> DIRECTIONS FOR THIS TASK: With nothing left out, give the data back exactly.

> SUPPLIED INFORMATION:
########################################
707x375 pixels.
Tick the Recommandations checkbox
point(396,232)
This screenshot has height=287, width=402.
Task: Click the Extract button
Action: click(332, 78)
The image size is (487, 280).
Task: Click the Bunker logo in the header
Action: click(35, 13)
########################################
> RESPONSE AREA:
707x375 pixels.
Tick the Recommandations checkbox
point(396,232)
This screenshot has height=287, width=402.
Task: Click the Extract button
Action: click(332, 78)
The image size is (487, 280).
Task: Click the Bunker logo in the header
Action: click(35, 13)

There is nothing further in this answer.